Assignment ▸
Your answer should be only the lines below from the one with "Image resolution: width=1200" to the one with "Switch viewport to", repeated exactly, ends included.

Recorded information ▸
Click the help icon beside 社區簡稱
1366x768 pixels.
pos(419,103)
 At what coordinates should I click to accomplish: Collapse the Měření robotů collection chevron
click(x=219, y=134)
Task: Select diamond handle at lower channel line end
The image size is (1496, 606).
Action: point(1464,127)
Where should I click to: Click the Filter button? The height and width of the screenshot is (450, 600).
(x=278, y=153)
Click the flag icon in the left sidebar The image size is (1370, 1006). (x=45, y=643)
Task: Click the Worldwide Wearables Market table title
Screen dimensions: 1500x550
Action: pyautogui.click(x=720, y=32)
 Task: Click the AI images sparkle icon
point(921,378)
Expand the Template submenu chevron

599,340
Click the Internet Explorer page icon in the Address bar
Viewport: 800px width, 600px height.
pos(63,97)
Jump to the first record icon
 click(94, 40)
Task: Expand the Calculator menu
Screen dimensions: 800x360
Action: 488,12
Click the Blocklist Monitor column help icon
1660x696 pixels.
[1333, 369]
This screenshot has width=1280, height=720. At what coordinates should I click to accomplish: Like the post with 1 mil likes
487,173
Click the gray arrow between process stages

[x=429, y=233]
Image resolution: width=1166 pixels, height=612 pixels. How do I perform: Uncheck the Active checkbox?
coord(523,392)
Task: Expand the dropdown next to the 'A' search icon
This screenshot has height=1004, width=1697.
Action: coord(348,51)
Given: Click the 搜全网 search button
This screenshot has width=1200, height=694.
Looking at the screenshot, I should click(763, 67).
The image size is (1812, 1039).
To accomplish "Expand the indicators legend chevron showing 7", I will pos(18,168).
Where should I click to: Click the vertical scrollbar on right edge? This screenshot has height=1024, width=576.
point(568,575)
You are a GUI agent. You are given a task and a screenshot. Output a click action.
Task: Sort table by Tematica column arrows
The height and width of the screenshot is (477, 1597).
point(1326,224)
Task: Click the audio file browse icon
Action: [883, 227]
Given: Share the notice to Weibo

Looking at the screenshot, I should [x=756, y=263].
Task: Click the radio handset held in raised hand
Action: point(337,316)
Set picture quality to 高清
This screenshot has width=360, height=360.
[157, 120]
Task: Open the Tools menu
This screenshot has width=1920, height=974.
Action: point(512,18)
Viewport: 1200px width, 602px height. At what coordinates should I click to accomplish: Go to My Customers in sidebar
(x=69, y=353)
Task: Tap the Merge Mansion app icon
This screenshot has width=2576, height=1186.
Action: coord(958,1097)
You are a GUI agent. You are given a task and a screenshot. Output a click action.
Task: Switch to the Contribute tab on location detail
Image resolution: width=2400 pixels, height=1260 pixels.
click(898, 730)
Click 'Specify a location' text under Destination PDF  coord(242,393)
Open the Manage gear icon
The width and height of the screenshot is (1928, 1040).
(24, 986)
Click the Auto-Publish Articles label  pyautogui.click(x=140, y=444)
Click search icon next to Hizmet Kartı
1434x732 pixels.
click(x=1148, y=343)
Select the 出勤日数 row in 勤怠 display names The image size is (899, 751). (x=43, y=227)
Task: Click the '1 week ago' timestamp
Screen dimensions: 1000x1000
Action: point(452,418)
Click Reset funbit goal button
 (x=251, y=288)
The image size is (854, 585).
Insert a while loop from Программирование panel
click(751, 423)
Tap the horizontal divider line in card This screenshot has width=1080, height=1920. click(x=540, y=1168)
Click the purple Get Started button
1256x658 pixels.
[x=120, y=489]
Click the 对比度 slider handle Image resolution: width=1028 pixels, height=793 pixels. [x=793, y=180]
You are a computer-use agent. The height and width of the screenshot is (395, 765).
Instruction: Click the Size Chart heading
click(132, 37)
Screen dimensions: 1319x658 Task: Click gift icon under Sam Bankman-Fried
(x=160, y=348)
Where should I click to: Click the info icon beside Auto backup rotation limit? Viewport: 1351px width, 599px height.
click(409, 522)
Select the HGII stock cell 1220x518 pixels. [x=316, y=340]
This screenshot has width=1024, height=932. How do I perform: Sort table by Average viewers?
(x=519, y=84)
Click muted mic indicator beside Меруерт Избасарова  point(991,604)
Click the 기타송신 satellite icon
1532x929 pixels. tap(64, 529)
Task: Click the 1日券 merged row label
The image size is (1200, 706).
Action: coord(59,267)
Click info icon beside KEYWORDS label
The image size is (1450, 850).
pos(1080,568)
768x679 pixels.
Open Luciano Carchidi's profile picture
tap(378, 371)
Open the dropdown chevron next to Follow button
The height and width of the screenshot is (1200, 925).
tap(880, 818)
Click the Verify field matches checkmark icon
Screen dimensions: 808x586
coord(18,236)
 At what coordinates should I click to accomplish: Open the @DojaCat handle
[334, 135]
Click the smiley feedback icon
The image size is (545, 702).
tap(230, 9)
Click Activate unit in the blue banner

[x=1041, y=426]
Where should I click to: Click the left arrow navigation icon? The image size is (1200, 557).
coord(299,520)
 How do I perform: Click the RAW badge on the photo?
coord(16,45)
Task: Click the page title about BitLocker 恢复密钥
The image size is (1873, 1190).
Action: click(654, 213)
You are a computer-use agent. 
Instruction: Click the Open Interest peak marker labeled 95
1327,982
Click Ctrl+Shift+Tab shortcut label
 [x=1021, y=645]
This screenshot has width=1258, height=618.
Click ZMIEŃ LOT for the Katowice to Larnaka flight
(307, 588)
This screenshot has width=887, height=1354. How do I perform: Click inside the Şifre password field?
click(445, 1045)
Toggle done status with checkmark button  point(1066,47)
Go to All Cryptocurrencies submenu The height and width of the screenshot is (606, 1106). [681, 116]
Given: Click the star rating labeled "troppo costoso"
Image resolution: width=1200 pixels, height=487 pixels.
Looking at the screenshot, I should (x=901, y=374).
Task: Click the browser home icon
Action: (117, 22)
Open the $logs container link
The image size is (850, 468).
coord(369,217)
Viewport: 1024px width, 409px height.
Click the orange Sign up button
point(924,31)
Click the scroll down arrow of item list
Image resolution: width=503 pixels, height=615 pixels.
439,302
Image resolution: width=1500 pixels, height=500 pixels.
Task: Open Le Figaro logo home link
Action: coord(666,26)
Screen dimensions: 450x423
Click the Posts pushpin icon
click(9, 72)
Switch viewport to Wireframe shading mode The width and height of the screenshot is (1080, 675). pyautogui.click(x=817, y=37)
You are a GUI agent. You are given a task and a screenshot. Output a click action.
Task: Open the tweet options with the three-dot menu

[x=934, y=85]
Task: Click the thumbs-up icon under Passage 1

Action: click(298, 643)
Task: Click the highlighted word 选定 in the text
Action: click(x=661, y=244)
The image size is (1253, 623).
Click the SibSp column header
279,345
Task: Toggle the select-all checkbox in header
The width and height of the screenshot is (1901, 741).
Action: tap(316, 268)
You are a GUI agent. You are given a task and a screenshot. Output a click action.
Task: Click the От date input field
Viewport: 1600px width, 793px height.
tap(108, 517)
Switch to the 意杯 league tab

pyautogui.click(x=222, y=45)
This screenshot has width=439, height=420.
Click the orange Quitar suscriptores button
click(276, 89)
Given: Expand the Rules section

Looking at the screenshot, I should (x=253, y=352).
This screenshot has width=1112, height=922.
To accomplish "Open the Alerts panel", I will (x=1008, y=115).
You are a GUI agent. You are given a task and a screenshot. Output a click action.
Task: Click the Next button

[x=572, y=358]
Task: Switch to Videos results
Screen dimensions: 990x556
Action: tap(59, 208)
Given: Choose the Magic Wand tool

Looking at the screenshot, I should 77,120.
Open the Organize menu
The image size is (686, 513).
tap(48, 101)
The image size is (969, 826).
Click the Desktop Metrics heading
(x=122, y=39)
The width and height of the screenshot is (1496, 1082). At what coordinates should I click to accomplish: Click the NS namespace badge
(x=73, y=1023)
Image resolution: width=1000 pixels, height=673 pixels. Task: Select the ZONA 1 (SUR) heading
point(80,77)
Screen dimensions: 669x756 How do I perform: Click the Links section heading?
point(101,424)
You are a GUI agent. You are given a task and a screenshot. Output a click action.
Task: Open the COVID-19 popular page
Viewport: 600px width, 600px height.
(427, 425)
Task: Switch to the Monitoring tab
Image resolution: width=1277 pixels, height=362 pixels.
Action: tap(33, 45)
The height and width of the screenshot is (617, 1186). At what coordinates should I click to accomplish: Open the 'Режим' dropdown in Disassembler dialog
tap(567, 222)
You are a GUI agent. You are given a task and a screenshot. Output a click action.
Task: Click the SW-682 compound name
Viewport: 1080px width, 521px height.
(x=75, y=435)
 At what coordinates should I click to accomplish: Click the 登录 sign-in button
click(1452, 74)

Answer box ▸
Image resolution: width=1200 pixels, height=487 pixels.
Looking at the screenshot, I should (x=901, y=374).
Task: Click the browser home icon
Action: (117, 22)
Open the $logs container link
The image size is (850, 468).
coord(369,217)
Viewport: 1024px width, 409px height.
Click the orange Sign up button
point(924,31)
Click the scroll down arrow of item list
Image resolution: width=503 pixels, height=615 pixels.
439,302
Image resolution: width=1500 pixels, height=500 pixels.
Task: Open Le Figaro logo home link
Action: coord(666,26)
Screen dimensions: 450x423
Click the Posts pushpin icon
click(9, 72)
Switch viewport to Wireframe shading mode The width and height of the screenshot is (1080, 675). pyautogui.click(x=817, y=37)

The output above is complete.